***** PROVIDED TEXT *****
Friday, January 13, 2012

A Runway Too Long

There is an old saying in the flying community that the two most worthless commodities to an airplane pilot are altitude above and runway behind. Some airline pilots have added a third – married stewardesses that are faithful to their husbands.

Aviation lore abounds with stories about short runway feats. Most ex-military pilots have probably heard some variation of the story about the cadet that got lost on his first cross-county solo flight. Rather than run out of fuel and make a dead stick emergency landing, he made a precautionary landing in a farm field. The owner of the field informed him that he was only a few miles from the airbase. The cadet hitch-hiked back to the base and sheepishly informed his instructor that he had left Uncle Sam's airplane in a farm field. After an appropriate chewing out and reaming of a certain orifice of the cadet's anatomy, two experienced instructor pilots flew out to farm field with a 5 gallon Jerry can of fuel. The idea was for them to land and one of them to fly the aircraft the cadet had landed back to the base. When they flew over the field where the cadet had safely landed, they agreed that the field was too short to make a safe landing and a take-off was certainly out of the question. They returned to the airbase and sent mechanics to the field to dismantle the aircraft and truck it home.
***** DATASET ROWS *****
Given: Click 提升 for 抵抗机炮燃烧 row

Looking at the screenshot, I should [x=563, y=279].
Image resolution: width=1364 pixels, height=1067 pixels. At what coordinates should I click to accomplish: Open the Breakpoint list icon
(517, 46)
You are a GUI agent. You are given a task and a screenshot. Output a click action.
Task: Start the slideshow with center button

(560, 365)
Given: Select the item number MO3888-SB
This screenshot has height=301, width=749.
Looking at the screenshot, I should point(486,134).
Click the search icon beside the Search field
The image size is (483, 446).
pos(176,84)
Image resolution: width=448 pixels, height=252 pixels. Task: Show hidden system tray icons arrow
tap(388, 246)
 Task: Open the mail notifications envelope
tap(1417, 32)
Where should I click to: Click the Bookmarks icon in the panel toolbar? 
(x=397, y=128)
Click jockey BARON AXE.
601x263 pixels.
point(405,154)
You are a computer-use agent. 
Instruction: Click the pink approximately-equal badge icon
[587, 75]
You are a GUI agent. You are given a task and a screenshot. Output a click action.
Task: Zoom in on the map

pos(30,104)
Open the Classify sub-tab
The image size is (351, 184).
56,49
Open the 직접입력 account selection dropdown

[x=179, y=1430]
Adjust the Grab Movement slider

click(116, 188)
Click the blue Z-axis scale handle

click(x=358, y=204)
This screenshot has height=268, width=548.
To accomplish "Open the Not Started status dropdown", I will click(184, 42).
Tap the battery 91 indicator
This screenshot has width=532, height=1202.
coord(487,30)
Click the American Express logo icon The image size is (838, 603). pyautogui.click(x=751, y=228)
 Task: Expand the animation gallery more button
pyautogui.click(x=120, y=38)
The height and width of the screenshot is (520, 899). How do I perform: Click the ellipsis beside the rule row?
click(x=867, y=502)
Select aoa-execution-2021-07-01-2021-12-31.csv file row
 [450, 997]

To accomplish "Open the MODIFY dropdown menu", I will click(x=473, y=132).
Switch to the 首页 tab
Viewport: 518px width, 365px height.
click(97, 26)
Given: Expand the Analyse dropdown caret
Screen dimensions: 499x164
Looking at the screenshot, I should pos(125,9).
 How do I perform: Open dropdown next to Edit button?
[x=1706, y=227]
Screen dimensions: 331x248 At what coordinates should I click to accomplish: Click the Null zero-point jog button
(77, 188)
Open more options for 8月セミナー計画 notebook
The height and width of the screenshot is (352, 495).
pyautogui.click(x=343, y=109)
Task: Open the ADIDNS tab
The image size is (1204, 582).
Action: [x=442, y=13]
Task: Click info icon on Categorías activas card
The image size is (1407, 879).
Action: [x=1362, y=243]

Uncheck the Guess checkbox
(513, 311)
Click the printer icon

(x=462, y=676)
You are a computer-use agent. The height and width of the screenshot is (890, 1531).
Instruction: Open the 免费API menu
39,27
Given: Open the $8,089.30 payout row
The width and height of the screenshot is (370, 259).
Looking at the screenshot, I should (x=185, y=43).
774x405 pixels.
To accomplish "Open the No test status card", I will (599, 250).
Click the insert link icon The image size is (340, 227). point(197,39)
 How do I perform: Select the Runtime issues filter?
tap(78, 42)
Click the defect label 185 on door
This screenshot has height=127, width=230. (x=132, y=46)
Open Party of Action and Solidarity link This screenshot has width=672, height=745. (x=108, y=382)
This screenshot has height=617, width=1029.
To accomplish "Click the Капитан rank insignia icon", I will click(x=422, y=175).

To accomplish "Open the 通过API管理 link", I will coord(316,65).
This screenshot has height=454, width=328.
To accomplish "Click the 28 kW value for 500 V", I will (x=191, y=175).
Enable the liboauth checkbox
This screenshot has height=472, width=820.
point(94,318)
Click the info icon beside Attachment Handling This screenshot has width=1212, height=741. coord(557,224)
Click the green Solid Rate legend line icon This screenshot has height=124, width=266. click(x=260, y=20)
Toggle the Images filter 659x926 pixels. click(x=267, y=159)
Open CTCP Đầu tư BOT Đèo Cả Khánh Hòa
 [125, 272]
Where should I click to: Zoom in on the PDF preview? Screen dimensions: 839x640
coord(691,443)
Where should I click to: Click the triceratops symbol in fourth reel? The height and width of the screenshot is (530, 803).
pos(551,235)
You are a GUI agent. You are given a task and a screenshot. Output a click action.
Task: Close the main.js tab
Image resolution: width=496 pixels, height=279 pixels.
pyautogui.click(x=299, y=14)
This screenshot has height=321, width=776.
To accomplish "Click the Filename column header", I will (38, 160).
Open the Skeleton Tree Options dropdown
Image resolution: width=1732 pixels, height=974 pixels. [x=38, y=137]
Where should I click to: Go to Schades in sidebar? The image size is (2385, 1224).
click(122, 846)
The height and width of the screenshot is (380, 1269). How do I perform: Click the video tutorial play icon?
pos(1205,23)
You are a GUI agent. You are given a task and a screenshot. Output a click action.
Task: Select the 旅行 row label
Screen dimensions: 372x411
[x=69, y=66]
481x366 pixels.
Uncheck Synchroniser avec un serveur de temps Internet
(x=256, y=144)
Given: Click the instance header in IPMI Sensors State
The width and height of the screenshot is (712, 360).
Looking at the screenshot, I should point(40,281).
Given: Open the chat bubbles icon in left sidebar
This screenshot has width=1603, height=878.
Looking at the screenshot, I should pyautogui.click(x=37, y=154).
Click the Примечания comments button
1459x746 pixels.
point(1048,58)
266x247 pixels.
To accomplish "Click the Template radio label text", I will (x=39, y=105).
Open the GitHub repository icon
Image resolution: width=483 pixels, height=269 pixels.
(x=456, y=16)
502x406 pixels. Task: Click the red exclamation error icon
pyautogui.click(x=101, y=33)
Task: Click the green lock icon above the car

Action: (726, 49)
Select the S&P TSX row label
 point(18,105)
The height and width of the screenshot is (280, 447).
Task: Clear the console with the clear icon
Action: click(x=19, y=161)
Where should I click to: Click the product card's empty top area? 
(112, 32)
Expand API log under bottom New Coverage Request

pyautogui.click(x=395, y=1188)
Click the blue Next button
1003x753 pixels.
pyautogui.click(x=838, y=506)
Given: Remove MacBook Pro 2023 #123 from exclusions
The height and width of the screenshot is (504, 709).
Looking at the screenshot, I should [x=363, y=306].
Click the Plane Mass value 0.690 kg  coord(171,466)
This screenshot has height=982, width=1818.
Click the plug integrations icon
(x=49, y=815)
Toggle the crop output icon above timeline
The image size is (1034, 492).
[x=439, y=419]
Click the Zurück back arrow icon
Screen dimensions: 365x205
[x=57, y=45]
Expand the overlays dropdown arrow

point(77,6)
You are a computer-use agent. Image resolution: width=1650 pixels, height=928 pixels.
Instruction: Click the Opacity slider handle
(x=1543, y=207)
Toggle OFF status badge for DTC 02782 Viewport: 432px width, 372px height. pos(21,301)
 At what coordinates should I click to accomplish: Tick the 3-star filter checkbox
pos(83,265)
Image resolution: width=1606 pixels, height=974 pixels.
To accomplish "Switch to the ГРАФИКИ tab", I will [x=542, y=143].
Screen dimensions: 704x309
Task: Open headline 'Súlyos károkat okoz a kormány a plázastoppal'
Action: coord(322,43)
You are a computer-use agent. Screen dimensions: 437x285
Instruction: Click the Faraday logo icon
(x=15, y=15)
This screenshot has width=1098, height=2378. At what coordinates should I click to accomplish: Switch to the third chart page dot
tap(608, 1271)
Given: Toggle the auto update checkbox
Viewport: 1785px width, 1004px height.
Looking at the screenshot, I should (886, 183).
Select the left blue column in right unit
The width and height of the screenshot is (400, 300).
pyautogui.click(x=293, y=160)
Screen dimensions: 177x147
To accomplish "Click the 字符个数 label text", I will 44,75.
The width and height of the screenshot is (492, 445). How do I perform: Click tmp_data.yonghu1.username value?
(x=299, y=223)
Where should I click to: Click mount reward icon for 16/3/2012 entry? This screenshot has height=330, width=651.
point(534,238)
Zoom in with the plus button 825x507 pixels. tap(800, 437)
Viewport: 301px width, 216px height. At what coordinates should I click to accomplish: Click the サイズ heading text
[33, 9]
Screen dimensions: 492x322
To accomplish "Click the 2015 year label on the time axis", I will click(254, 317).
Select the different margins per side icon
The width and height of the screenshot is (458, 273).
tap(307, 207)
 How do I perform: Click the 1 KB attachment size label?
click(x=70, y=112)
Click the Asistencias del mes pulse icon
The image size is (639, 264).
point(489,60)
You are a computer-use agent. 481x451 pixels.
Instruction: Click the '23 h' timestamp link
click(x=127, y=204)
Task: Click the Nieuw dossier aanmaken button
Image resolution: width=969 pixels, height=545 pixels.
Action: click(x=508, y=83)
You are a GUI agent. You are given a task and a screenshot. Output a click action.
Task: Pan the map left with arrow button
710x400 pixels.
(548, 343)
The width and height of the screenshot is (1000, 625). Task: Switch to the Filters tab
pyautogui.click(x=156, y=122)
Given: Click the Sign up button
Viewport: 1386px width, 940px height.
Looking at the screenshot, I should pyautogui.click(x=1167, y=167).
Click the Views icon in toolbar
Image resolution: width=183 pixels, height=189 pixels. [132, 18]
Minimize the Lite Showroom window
*****
Copy out the passage of the post about runways starting at "There is an" and ending at "to their husbands.", and swap "altitude" for "airspeed" in it.

*FULL RESPONSE*.
There is an old saying in the flying community that the two most worthless commodities to an airplane pilot are airspeed above and runway behind. Some airline pilots have added a third – married stewardesses that are faithful to their husbands.